Managing your money isn’t rocket science, but it can be complicated, especially to people just starting out. Unsure of the best options and strategies, beginners often falter long before they can make any progress on a solid plan, let alone actually set and achieve financial goals. And with a burgeoning millennial class coming into a massive influx of wealth as they enter their earning years, it’s worth the time to consider this approach.
There appears to be hope brewing in the industry though in the form of upstarts and alliances. Two offerings in particular look particularly promising: Better Money Habits and LearnVest.
Better Money Habits
This online service is a joint effort and partnership between Khan Academy and BofA. These are two powerhouses in their respective spaces: finance and online learning.
Khan Academy
Khan Academy started out as a guy trying to tutor his nephew remotely. Now it is a massive hub of open source educational resources for learners, educators and parents. It is arguably the most popular elearning source, and it’s open source. It’s like the Craigslist of online education. Sign up with your existing social media account or create your own new account. Sign in. Start learning.
BofA
BofA has been searching for upstarts to improve their stronghold on banking services in the US market, taking part in the FinTech movement among other avenues. This partnership appears to be fairly new.
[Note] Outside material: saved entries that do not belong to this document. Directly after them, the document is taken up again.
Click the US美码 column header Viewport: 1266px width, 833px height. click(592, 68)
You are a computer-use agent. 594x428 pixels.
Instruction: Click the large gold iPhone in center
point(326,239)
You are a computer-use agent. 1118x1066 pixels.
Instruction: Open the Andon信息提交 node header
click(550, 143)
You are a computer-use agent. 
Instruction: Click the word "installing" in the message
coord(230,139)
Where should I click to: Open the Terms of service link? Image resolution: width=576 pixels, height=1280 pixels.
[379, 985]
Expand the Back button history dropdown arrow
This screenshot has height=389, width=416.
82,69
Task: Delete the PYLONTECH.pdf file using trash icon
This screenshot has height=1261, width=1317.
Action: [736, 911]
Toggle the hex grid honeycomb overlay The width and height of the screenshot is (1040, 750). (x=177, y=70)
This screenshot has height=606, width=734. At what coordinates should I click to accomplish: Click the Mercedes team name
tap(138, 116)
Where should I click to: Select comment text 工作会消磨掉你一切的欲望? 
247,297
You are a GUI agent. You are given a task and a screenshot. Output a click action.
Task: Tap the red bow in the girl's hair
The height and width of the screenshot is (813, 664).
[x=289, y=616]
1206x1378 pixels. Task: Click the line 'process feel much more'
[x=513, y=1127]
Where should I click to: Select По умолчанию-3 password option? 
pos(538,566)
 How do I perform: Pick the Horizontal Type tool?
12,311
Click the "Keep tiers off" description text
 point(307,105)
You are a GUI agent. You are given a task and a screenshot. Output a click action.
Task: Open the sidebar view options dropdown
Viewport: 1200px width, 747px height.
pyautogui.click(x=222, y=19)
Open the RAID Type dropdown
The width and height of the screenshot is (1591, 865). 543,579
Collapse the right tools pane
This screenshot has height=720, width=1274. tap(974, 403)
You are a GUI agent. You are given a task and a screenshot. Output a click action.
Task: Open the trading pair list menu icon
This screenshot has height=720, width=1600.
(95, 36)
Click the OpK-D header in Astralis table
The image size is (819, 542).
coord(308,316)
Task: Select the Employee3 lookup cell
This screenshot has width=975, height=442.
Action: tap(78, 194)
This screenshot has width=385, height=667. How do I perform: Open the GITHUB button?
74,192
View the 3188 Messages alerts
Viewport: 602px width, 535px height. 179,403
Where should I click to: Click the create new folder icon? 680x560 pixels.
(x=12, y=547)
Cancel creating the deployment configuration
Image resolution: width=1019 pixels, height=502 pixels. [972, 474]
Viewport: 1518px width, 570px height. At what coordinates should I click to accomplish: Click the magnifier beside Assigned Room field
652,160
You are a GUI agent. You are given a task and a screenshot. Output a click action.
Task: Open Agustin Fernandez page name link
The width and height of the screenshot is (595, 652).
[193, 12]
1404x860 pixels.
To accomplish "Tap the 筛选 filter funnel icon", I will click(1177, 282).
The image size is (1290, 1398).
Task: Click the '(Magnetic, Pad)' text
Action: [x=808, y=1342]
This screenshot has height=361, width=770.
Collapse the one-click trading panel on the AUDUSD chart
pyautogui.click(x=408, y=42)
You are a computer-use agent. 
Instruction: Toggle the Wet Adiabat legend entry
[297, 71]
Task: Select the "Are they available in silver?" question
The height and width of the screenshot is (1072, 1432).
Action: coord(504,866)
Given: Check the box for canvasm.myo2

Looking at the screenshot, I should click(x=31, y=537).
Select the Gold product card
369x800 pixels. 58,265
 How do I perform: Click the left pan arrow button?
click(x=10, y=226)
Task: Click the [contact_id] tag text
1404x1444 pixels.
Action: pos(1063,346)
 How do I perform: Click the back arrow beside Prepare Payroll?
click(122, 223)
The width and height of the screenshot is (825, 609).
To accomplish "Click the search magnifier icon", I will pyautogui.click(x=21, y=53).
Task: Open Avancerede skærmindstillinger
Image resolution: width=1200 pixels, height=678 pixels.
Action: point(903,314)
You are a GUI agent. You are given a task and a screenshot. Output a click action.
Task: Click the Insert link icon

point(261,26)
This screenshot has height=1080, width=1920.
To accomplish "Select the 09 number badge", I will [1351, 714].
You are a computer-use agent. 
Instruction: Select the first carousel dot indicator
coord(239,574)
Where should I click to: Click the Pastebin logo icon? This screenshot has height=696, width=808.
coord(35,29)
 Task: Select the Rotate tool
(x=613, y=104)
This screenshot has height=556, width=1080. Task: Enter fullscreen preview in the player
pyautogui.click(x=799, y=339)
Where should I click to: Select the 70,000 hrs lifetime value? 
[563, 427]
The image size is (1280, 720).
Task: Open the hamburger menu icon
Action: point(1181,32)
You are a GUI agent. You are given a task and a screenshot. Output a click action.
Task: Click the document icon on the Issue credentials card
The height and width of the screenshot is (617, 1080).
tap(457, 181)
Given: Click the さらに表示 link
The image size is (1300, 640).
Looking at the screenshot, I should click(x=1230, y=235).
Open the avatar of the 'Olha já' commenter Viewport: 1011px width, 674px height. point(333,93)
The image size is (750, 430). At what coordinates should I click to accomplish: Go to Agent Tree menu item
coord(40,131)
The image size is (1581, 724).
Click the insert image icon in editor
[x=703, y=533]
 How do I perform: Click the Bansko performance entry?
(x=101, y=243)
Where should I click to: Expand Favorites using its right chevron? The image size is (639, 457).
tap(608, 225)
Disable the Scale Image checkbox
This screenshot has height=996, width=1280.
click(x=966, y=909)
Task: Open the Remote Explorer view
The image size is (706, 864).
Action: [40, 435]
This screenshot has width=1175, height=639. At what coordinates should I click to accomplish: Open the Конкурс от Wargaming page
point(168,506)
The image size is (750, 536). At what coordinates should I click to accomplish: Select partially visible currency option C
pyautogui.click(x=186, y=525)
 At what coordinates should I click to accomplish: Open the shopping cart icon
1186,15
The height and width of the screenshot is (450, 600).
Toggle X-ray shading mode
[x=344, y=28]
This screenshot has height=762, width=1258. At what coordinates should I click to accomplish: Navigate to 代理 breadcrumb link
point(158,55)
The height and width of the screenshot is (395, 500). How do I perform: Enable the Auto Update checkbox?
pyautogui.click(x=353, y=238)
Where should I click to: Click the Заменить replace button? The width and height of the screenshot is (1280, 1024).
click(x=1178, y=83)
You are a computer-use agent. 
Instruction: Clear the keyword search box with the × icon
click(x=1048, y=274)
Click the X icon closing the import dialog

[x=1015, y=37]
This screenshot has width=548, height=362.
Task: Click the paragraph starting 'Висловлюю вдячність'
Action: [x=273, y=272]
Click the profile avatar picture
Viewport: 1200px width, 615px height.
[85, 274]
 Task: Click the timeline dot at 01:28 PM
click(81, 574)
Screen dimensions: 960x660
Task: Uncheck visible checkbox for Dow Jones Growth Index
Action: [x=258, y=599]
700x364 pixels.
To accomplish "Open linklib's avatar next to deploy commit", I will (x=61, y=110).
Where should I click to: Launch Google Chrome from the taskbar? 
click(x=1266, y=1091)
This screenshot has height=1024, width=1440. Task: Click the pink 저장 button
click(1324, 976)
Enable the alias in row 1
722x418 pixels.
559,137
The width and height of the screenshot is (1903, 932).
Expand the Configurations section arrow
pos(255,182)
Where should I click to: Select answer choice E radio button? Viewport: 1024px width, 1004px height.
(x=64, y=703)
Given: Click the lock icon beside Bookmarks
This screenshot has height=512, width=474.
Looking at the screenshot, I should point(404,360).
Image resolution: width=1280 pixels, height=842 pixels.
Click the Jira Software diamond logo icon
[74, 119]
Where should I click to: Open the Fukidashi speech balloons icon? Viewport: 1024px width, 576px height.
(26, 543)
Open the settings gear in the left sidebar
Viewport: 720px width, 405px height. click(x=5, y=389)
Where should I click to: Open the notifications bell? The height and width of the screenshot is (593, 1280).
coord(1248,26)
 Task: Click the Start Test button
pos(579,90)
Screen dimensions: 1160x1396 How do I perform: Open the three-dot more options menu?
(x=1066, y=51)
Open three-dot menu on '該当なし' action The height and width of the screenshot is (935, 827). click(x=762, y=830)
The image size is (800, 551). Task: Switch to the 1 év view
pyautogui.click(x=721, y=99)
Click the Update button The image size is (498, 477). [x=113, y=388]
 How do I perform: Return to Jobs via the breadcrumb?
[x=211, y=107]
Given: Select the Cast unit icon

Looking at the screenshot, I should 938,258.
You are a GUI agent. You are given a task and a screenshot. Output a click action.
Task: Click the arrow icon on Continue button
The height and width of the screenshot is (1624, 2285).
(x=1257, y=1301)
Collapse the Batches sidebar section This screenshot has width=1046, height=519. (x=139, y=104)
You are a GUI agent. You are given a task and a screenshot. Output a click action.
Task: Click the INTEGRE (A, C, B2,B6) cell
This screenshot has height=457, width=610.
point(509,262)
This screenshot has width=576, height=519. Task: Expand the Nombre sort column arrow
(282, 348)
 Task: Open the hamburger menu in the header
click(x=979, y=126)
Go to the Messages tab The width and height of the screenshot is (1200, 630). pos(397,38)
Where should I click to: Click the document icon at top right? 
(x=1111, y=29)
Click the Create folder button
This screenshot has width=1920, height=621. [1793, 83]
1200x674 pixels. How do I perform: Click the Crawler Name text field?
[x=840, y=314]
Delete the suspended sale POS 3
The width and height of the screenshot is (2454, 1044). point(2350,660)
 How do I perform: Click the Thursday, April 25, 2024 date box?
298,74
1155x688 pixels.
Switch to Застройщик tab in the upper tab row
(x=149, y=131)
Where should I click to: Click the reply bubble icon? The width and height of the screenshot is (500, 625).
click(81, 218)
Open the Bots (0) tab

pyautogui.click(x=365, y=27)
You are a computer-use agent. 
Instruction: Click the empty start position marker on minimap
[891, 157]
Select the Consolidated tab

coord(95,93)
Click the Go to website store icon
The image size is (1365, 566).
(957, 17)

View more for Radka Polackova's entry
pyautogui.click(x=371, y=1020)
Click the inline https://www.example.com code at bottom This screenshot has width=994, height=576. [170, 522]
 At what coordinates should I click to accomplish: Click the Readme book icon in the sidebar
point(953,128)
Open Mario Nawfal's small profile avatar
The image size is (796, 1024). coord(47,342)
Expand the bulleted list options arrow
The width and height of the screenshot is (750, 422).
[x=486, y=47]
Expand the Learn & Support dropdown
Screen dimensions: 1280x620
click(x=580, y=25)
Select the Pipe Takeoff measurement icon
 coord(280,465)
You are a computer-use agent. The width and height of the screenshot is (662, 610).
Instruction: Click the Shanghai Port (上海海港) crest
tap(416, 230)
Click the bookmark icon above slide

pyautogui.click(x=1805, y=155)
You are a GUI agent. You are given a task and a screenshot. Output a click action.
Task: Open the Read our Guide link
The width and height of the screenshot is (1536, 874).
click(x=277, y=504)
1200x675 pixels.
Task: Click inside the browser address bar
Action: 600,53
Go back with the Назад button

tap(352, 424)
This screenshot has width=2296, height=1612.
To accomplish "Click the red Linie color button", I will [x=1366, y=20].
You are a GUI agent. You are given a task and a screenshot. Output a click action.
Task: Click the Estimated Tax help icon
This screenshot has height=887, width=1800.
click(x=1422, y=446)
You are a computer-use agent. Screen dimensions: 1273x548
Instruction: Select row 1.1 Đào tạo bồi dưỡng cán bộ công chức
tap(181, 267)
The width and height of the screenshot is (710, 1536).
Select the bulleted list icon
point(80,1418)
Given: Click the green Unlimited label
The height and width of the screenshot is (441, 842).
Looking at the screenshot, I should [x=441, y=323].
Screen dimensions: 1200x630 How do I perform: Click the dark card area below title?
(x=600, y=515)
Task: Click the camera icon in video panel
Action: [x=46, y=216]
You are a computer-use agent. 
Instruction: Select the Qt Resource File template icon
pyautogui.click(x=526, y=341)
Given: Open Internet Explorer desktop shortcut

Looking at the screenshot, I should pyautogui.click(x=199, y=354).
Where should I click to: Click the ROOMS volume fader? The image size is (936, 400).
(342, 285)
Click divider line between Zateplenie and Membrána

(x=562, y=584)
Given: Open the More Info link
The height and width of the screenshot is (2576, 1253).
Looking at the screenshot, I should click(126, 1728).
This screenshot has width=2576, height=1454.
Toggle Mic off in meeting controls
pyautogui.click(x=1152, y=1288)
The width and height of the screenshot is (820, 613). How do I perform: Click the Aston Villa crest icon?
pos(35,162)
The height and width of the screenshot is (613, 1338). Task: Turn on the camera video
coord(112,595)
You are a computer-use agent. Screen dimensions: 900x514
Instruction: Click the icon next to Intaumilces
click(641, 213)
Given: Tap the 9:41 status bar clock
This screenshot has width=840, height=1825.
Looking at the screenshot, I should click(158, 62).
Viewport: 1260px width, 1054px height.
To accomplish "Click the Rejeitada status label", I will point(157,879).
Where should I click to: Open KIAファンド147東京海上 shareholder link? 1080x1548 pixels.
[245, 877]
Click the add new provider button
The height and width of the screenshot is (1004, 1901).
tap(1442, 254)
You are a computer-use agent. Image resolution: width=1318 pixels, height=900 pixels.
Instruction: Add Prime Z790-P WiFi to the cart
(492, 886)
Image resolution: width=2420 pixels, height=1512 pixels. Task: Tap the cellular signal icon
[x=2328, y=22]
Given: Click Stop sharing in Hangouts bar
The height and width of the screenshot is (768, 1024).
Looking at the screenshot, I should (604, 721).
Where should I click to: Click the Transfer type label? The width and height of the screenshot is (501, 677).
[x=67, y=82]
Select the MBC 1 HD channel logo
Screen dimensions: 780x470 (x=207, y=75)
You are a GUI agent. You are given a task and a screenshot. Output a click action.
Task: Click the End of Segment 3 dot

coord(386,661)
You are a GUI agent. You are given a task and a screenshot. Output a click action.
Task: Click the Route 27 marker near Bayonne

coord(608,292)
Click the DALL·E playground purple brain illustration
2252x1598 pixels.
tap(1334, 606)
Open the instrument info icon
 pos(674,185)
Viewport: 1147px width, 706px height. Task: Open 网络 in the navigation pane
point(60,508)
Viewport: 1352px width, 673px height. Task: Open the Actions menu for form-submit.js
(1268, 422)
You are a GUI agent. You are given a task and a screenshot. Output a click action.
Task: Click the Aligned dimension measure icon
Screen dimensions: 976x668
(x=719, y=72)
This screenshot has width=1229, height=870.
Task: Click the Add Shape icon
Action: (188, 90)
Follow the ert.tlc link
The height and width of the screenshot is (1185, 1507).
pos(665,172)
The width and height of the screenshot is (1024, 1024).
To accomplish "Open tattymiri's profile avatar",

Better Money Habits website
The site is a clearly co-branded experience. However when you dive just one level into the content, you are drawn into a highly branded BofA experience, which leads me to believe that this content is curated by BofA and they’re simply using the Khan Academy elearning backbone with highly branded instructional content.
There are learning sections for: Credit, Saving and Budgeting, Debt, and Home Buying and Renting. Each section has between five and ten lessons, and each lesson has several videos to watch. Once a video is watched, you accrue points which must indicate your level of familiarity with the content.
I started one video, skipped to the end to se the branding, and was awarded 100 points for my efforts. I’m not sure that’s an accurate gauge of my understanding of the materials, but it does measure my level of engagement on the page. I know the marketing folks at BofaA are smiling.
LearnVest
LearnVest addresses this directly: they acknowledge the fact that investing requires knowledge. They tell people upfront they’ll have one-on-one guidance, and as a general investor that sounds reassuring on both counts.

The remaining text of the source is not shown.